Mike when the petals start to open up, they are ready to pick.


----------



## grapeman (Aug 11, 2015)

Hop to it Mike and get them when ripe and then hang to dry. That shouldn't be a problem there!


----------



## Julie (Aug 11, 2015)

Also you can freeze them and use them when steaming any meats


----------



## ibglowin (Aug 11, 2015)

Was reading up on the interwebs last night on them. Morebeer had a nice tutorial on when to pick and how to dry. The top looks like they are further along than the bottom ones. I would say it looked like about 100 cones all together top to bottom. Will keep an eye on them and I have several coworkers who make beer as a hobby so perhaps we can put them to good use later on this Fall.


----------



## wineinmd (Aug 11, 2015)

Awesome find. I'd like to grow my own, but our yard won't really allow it. 

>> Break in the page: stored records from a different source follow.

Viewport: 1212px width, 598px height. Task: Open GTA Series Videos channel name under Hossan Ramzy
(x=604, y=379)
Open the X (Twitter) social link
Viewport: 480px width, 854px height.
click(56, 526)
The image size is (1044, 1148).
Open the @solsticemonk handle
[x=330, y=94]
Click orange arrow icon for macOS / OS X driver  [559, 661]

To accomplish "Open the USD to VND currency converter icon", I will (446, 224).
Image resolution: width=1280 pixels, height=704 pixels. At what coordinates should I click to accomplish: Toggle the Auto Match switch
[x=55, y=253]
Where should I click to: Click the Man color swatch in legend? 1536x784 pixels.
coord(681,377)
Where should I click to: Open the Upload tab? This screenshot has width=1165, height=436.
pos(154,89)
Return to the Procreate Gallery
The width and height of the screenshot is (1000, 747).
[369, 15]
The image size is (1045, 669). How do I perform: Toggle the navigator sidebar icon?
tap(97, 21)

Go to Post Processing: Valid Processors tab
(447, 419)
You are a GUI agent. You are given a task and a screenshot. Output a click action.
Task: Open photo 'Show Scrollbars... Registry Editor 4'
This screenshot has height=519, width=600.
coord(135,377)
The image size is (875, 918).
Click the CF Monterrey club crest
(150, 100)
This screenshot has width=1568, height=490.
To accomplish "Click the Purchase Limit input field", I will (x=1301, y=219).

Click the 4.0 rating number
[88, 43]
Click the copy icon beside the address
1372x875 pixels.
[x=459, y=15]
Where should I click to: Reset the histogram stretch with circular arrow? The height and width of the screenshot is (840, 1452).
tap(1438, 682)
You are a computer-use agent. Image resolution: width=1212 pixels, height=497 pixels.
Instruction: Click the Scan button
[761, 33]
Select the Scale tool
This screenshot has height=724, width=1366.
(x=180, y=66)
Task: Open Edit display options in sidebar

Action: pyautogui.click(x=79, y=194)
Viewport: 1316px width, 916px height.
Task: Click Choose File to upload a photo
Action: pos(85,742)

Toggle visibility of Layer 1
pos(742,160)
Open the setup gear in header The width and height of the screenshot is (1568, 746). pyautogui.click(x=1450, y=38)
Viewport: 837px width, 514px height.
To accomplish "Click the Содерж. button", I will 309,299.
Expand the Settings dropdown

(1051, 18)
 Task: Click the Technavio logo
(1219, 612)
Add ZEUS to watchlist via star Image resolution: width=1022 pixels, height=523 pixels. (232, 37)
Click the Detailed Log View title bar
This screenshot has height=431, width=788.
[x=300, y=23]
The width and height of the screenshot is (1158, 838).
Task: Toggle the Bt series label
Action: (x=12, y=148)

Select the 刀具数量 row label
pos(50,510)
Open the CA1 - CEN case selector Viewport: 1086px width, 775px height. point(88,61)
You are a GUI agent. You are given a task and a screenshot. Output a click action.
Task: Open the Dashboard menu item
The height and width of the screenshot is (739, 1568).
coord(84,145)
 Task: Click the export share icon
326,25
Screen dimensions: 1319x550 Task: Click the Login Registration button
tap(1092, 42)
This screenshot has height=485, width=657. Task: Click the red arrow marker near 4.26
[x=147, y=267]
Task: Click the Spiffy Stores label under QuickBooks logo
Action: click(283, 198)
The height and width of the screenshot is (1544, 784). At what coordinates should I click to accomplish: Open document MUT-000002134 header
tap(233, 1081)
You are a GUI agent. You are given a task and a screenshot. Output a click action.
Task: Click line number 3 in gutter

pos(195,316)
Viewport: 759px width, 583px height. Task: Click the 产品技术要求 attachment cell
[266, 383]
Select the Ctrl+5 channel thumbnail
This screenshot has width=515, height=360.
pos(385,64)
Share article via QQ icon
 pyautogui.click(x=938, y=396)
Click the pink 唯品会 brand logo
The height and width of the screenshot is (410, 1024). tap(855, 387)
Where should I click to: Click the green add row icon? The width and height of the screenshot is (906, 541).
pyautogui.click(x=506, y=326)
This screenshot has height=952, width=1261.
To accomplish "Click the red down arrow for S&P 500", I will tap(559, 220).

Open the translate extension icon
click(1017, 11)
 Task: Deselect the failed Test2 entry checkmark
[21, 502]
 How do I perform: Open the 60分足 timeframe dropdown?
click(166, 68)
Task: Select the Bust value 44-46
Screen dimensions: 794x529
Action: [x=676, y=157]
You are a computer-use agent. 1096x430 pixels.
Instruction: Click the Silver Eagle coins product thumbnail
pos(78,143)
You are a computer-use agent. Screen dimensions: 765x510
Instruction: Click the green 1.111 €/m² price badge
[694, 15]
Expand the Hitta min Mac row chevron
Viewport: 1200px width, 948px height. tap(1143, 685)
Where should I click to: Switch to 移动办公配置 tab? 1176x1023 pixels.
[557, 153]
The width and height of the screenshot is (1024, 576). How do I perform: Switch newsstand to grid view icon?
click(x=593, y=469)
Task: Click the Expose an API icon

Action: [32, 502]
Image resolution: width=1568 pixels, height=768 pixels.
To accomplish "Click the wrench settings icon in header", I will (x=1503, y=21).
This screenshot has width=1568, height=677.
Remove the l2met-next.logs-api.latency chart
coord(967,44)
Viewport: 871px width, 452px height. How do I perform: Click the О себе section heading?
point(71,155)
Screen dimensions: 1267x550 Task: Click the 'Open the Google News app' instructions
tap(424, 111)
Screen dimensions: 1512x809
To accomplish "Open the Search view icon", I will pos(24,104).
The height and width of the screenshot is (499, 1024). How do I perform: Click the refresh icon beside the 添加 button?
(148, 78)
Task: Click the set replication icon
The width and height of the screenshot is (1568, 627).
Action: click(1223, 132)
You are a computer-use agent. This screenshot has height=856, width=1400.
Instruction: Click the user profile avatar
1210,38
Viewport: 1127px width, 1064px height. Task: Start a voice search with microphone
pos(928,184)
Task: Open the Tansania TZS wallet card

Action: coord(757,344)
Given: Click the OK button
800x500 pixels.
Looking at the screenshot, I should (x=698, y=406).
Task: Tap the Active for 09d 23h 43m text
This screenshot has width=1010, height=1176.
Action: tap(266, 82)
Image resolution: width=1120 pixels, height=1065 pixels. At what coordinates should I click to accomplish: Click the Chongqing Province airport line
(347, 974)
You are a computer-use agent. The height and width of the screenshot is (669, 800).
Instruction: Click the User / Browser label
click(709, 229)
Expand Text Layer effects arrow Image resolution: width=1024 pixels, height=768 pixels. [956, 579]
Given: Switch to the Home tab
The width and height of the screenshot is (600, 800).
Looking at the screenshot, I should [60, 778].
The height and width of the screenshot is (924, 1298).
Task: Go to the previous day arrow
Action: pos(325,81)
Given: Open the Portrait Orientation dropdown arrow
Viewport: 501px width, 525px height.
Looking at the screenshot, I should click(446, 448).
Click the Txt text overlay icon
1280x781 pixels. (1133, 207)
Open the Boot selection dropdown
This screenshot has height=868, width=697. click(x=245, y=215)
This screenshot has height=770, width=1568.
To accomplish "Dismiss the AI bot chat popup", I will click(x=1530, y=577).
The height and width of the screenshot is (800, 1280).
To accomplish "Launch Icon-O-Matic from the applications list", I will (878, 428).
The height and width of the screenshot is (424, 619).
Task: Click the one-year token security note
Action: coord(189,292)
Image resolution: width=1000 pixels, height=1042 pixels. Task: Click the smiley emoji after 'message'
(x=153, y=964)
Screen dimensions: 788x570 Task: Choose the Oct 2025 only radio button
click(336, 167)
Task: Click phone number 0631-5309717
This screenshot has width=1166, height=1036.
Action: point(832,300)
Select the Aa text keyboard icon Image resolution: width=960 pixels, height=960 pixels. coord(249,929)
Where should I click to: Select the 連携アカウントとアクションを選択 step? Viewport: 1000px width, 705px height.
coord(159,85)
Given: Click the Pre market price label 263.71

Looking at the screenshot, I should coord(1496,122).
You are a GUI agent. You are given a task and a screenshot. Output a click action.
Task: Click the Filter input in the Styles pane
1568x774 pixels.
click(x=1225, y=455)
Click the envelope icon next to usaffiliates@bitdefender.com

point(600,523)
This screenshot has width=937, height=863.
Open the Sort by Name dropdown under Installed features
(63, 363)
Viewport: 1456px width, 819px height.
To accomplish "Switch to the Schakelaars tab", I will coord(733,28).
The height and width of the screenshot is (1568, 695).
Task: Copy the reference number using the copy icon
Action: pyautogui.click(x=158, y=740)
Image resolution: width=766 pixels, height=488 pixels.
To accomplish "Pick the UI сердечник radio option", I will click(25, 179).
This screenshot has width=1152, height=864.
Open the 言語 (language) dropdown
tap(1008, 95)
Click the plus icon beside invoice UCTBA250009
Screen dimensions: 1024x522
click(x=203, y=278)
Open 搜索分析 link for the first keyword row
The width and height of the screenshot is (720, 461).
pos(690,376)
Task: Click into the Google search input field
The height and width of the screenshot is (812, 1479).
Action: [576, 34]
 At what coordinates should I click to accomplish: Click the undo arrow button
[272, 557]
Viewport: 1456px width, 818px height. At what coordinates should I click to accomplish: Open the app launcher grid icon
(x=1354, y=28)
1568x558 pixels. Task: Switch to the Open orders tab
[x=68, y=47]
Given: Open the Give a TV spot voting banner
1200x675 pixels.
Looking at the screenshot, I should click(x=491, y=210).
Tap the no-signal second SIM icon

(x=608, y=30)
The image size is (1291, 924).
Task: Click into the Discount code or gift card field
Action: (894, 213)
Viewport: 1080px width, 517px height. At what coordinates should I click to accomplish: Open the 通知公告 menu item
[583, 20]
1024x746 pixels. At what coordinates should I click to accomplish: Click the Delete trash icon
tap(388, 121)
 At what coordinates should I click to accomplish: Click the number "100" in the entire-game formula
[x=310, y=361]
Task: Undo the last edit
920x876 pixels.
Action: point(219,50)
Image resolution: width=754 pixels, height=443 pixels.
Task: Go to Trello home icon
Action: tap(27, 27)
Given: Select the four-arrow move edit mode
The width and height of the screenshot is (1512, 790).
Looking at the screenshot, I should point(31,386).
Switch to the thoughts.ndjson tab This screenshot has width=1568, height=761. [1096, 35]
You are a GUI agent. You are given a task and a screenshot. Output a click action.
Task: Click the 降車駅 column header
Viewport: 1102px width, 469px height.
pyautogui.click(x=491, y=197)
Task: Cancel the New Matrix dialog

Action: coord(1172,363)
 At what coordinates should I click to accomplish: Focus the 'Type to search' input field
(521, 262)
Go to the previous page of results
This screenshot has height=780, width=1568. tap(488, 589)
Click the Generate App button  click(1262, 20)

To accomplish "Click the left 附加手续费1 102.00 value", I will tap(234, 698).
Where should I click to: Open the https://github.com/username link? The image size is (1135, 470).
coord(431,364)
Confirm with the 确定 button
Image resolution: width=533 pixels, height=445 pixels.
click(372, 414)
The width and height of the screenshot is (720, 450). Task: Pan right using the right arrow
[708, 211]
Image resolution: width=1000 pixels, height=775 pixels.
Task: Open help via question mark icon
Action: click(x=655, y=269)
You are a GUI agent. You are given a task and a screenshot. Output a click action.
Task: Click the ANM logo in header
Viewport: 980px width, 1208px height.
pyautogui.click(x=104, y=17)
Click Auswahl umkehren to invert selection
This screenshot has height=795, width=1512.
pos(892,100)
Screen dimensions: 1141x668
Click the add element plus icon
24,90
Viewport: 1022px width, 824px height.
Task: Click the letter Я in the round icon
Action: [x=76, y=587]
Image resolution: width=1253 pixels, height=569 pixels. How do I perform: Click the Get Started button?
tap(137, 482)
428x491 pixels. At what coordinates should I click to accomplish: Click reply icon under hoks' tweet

100 cones, once dried, would probably give you in the ballpark of 2/3 oz., depending on cone size. That definitely won't give you that much impact in a 5 gallon batch, but might be just about right for a 3 gallon batch of a blonde ale. A clean base beer should allow the flavor of the hop to really come through. 

Here is a recipe that I've made a couple times that has been a hit with just about everyone.


----------



## ibglowin (Aug 11, 2015)

Can you blend hops? Have no idea what type these are anyways so may add enough from my LHBS or another beer making buddy who also grows Hops. I would like to see if I could dig a few rhizomes and start my own next Spring and properly feed and care for them.

Thanks for that recipe as well, looks like a good one!


----------



## wineinmd (Aug 11, 2015)

Sure, but note that certain hops pair better than others. It might be best to do a simple blonde or pale ale with this year's crop to get an idea of the flavor profile (citrusy, piney, earthy, etc.) and then blend next year with hops that you think would work well with yours. First year plants don't generally yield very much, so you'll probably need to do a little blending if you want to make a bigger batch next year. 

You can always use a different hop as your bittering hop. Those are the ones added early in the boil that contribute bitterness through their alpha acids (AA%), but don't really contribute to the flavor or aroma. I'd save your hops for late additions or dry hopping so that the flavor and aroma really come through.


----------



## ibglowin (Aug 11, 2015)

Makes sense, thank you!


----------